Few studies investigating the validity and reliability of 3D leg and foot scan have reported ICCs for measurement related to SLB and insole fabrication. In this study, the inter-rater reliability of the 3D scanner showed ICC values of 0.90 or higher for most measurement variables. In addition, excellent ICC values were shown between anthropometric values measured with calipers by two measurers and 3D scanner measurements. ICC values provide an objective basis for how reliable a measurement is across different raters and measurement environments.23 Although previous studies that directly compare ICC reliability results of this study are rare, previous studies that evaluate limb volume through 3D scanners have generally reported excellent ICC values.27,28 As a result of the validity verification of this study, differences were noticed in ICC values of several measurement variables (navicular height, medial malleolus height, and lateral malleolus height) between rater A and rater B using the caliper tool. This reason might be due to differences in clinical experience and measurement proficiency between raters.

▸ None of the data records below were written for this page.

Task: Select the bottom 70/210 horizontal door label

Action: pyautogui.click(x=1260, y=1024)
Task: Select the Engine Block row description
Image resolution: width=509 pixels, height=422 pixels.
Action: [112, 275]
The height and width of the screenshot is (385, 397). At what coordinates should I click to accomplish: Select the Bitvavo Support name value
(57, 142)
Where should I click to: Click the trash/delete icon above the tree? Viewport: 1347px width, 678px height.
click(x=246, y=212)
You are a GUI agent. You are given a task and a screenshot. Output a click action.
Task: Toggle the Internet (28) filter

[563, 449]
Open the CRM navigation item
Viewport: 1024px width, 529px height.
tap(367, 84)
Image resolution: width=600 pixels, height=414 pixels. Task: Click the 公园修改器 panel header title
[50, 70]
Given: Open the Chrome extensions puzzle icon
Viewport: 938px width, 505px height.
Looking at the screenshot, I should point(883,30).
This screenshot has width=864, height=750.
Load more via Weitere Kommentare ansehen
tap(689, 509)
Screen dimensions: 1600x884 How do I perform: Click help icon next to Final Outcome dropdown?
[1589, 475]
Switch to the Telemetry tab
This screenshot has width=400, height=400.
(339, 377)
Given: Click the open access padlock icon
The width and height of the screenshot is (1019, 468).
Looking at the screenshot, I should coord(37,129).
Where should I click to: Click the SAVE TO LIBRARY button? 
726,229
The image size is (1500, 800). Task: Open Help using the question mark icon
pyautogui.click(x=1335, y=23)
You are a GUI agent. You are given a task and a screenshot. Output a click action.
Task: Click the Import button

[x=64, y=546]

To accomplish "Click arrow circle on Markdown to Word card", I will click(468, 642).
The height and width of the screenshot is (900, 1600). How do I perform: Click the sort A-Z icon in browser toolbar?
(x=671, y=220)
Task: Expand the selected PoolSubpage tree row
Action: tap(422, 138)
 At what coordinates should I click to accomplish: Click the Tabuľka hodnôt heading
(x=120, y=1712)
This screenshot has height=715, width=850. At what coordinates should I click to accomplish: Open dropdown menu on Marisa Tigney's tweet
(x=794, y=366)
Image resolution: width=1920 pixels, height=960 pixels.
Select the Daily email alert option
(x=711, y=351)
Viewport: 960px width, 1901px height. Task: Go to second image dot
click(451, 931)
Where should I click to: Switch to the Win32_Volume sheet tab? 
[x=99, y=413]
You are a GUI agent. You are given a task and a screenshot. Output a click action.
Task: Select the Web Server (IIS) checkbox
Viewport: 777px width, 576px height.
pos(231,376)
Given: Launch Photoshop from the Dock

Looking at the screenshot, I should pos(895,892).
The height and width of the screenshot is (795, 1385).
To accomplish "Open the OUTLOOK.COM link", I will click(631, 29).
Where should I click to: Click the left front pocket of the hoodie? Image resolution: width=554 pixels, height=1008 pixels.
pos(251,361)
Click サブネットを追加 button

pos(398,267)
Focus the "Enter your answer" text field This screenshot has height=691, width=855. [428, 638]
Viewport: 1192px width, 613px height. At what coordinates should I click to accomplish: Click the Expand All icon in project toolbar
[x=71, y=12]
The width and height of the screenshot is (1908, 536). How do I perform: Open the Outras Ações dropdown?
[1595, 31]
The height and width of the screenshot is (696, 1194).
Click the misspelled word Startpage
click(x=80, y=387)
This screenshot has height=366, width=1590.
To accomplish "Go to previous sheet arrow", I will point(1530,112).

This study has some limitations. During physical measurement and 3D scanning, knee and ankle angles of subjects were not fixed, which might have had a minor effect on measured values. Although the experiment was conducted according to a strict manual, the same time period and the same anatomical marker location were not confirmed in the test-retest performed within 3 days of interval. Additionally, most of the study subjects were in their 20s, which limited the generalization of study results. Therefore, in future studies, it is recommended to fix the knee and ankle angle during scanning experiment and confirm marker attachment sites. Although data on calf circumference were not collected in this study, the reliability of calf circumference measurements is necessary for clinical use of data obtained with a 3D scanner when manufacturing SLB and insole orthoses.
CONCLUSIONS
This study investigated the clinical applicability of personalized orthosis production by verifying the inter-rater reliability and criterion validity of a new 3D scanner for the production of SLB and insole orthoses. The inter-measurement reliability of each measurement variable through test-retest of the 3D scanner equipment showed a high level of correlation. Most measurement variables showed a high level of correlation between caliper measurements directly performed by the rater and 3D scanner measurements. Therefore, the production and clinical application of 3D printing-based customized SLB and insole orthoses can correct, manage, and treat various musculoskeletal diseases of the lower extremities through clinical use of 3D scanner equipment whose reliability and validity are verified in this study.